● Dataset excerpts

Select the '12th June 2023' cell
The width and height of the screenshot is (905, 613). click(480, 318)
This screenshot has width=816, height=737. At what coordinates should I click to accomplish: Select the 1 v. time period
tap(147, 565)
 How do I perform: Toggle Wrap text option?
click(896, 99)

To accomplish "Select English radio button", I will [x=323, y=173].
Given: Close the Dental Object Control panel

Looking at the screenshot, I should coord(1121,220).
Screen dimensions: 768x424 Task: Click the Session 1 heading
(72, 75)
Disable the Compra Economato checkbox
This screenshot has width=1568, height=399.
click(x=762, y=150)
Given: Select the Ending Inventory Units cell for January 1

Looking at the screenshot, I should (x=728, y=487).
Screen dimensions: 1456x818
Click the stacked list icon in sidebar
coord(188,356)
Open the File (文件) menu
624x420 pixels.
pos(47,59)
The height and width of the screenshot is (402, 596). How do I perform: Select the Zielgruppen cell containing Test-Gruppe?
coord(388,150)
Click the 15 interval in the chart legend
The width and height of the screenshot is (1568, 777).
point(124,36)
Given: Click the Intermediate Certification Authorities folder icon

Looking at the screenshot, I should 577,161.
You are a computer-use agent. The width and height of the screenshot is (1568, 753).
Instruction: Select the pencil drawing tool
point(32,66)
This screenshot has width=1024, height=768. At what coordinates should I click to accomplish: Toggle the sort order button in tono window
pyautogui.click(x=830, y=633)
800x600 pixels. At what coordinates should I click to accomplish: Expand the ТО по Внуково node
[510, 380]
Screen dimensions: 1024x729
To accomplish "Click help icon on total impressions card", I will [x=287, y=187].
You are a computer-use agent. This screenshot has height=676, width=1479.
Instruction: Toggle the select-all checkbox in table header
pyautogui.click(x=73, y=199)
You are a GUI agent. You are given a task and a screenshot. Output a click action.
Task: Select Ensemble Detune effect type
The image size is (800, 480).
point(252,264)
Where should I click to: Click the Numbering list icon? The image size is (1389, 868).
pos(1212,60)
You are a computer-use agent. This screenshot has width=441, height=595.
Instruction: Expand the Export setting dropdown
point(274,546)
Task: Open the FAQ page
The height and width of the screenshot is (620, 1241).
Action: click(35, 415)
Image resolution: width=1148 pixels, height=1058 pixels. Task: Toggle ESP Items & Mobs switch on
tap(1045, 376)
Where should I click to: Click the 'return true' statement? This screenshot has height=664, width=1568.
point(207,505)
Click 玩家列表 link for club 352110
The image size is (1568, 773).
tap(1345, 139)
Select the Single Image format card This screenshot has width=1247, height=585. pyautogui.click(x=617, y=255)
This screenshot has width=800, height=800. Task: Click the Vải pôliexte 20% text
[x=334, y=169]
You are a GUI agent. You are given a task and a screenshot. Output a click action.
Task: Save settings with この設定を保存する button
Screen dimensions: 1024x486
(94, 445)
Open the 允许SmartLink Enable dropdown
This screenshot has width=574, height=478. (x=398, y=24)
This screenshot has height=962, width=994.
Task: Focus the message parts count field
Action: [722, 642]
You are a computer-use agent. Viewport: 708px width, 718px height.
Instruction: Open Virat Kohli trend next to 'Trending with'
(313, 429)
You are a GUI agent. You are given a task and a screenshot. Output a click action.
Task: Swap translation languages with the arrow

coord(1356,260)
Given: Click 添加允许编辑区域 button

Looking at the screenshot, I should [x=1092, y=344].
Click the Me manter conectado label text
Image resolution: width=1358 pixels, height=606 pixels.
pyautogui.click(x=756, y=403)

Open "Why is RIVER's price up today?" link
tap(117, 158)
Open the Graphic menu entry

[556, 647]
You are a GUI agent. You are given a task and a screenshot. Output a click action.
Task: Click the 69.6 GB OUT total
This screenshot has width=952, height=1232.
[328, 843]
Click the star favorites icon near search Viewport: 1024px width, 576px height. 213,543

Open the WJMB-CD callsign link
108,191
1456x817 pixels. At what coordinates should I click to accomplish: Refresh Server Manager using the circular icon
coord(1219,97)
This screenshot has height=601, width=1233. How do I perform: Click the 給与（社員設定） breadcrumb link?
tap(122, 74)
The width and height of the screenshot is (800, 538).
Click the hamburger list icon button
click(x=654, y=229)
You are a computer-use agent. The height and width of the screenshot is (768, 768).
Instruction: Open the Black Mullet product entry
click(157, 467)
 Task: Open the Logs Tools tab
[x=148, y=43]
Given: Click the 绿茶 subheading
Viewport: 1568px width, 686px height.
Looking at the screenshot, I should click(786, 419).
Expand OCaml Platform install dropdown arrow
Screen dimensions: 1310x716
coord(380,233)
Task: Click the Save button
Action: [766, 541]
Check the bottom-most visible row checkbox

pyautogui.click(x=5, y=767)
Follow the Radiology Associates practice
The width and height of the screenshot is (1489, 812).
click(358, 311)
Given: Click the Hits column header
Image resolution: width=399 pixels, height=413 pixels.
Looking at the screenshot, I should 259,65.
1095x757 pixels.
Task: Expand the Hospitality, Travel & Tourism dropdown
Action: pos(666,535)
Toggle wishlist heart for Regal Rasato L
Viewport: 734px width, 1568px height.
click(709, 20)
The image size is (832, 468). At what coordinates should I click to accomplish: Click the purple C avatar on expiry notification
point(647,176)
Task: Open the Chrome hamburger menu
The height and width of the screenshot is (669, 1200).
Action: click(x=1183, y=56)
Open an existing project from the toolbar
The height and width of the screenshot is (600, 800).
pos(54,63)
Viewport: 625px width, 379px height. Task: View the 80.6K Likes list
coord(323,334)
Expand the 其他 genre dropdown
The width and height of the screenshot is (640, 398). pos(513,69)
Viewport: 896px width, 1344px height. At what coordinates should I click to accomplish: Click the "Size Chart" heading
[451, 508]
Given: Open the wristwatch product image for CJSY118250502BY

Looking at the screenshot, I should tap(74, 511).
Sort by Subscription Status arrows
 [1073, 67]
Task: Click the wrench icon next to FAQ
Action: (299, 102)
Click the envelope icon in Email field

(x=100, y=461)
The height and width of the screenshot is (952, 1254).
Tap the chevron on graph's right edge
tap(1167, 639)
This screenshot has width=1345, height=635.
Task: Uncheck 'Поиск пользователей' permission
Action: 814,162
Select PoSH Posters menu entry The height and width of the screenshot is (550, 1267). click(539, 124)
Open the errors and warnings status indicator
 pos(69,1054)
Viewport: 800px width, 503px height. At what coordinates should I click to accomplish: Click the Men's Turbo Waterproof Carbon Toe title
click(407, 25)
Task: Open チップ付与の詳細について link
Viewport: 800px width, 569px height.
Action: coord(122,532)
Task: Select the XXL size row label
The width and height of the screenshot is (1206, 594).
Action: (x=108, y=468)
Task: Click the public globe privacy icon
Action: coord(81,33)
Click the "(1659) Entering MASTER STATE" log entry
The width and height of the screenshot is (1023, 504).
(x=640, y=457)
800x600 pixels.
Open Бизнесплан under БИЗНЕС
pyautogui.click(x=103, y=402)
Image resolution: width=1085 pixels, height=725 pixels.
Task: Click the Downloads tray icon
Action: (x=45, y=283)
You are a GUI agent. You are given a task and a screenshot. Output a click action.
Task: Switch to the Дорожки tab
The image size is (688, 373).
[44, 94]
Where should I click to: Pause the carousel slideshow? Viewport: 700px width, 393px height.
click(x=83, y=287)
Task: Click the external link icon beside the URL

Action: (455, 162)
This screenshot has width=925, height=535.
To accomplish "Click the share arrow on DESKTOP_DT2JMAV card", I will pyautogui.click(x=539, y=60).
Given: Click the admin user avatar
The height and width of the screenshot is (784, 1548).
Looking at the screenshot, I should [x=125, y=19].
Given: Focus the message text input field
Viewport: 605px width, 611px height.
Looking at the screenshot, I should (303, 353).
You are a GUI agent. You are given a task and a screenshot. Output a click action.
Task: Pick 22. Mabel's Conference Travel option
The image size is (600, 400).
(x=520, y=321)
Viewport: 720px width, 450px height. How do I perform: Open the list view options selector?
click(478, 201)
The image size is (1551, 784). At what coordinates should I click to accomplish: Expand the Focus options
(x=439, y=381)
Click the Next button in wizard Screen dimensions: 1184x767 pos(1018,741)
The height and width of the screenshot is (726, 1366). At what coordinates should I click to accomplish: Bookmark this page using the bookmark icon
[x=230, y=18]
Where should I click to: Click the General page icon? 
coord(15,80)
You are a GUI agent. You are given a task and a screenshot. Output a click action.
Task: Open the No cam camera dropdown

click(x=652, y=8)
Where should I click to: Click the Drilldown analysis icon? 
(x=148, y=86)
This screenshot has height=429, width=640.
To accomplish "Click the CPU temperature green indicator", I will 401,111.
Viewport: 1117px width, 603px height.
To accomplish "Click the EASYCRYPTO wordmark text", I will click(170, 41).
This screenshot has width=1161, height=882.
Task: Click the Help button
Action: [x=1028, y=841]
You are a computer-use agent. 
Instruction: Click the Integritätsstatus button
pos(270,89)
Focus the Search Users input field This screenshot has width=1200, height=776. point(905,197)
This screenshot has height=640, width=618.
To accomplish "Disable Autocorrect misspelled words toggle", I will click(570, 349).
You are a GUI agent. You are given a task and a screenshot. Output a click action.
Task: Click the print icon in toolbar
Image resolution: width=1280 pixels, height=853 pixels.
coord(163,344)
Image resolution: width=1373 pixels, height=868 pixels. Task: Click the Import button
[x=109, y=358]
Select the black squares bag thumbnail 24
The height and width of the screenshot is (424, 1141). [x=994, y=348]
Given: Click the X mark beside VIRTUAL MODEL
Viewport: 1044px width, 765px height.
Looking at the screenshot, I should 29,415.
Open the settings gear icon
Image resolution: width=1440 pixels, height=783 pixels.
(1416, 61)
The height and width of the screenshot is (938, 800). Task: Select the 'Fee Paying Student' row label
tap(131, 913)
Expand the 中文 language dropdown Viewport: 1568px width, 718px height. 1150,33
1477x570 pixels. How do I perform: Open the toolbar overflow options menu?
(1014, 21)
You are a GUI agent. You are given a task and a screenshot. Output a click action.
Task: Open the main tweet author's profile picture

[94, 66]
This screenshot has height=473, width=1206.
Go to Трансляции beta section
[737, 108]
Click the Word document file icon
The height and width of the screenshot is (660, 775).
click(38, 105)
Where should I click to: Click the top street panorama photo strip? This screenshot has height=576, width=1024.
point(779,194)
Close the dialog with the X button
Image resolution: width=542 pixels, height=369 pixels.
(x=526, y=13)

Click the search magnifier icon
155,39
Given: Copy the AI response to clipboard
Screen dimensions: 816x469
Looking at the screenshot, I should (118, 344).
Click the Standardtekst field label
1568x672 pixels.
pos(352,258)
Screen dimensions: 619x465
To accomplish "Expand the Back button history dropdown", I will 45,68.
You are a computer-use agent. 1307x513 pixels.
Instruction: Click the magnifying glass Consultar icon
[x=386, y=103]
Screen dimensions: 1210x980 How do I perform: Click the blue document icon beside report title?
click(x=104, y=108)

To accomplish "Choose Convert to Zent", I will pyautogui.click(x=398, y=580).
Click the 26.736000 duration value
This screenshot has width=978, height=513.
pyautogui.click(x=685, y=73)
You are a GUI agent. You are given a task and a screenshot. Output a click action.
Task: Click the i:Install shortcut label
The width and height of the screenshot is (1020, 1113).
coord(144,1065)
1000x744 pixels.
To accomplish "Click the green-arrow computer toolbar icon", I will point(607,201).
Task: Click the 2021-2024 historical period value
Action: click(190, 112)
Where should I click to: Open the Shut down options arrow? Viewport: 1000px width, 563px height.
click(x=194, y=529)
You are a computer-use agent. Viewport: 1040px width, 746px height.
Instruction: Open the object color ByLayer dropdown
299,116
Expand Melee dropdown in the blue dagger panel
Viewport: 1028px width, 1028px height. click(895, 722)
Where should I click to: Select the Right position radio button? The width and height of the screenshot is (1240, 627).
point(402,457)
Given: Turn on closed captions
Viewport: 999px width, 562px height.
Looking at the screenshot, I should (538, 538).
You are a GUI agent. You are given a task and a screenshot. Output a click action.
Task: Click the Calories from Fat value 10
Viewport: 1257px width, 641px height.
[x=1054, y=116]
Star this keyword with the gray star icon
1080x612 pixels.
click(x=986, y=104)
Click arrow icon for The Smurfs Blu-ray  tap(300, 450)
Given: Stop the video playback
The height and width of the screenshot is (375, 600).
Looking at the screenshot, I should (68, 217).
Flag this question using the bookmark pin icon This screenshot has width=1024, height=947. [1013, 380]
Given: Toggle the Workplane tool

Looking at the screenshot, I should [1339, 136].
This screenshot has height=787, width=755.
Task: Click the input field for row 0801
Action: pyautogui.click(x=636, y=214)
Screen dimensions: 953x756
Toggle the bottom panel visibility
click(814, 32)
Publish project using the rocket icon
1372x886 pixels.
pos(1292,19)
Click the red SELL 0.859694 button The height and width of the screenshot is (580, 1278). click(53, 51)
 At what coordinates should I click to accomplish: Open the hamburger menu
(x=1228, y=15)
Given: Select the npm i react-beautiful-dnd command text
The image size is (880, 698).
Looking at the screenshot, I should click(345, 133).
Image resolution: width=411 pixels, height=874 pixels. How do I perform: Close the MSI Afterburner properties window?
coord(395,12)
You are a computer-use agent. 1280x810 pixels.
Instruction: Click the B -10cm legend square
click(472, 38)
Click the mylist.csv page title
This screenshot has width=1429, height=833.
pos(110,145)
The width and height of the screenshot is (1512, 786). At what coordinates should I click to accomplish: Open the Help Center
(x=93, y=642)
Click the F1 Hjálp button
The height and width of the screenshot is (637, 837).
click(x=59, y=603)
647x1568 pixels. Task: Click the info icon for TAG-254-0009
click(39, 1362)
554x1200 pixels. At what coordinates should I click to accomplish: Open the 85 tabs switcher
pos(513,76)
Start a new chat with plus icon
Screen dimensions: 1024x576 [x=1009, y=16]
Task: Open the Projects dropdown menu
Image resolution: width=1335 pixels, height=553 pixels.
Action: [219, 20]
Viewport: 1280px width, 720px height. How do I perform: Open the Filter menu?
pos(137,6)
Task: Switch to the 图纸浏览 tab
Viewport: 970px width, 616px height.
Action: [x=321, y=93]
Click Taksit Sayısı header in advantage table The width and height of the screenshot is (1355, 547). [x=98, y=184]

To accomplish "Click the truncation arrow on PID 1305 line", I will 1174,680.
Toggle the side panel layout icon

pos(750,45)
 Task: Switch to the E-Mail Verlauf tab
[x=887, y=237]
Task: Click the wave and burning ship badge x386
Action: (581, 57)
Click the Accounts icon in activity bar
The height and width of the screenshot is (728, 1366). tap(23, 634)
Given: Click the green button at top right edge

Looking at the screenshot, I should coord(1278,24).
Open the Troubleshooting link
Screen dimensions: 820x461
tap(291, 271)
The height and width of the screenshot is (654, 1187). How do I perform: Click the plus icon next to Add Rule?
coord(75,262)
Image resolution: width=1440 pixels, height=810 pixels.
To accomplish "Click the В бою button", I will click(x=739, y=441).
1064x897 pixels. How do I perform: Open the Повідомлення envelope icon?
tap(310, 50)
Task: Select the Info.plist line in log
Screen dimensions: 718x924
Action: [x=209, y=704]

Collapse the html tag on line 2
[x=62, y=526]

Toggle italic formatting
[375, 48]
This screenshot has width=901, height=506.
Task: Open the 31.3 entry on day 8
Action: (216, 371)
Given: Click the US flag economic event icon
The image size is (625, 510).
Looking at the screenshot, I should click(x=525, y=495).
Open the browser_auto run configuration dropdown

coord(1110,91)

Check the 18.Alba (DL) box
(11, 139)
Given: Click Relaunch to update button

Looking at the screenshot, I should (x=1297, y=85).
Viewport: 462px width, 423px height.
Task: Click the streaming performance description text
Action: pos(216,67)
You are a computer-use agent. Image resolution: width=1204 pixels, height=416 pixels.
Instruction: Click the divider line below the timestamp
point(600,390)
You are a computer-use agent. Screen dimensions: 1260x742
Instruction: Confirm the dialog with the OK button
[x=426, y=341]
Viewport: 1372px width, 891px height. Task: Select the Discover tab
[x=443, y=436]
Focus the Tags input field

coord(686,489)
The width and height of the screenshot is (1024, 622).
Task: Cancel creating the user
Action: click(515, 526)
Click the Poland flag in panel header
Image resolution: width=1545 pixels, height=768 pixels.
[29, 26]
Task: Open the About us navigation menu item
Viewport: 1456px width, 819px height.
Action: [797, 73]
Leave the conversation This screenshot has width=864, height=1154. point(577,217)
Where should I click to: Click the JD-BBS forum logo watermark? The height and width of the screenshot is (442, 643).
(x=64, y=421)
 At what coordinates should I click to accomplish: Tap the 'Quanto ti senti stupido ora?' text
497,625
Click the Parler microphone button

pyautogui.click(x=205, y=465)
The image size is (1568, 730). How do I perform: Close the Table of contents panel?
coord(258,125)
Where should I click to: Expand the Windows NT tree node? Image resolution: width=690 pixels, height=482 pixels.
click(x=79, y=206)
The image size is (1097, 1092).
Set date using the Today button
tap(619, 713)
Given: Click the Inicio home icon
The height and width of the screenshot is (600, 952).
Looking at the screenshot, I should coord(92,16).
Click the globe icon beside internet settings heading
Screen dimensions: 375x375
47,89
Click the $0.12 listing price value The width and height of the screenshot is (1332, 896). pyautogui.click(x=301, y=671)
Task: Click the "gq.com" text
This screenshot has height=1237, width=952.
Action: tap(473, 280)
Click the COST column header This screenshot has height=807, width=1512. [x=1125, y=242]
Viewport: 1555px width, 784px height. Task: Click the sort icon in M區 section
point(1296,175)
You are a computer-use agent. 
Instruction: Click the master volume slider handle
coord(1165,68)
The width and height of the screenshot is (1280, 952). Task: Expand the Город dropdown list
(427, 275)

● WHAT TO PRODUCE
For the word "card", return every line of the records that holds it.

● SOLUTION TO THIS TASK
To accomplish "Click help icon on total impressions card", I will [x=287, y=187].
Select the Single Image format card This screenshot has width=1247, height=585. pyautogui.click(x=617, y=255)
To accomplish "Click the share arrow on DESKTOP_DT2JMAV card", I will pyautogui.click(x=539, y=60).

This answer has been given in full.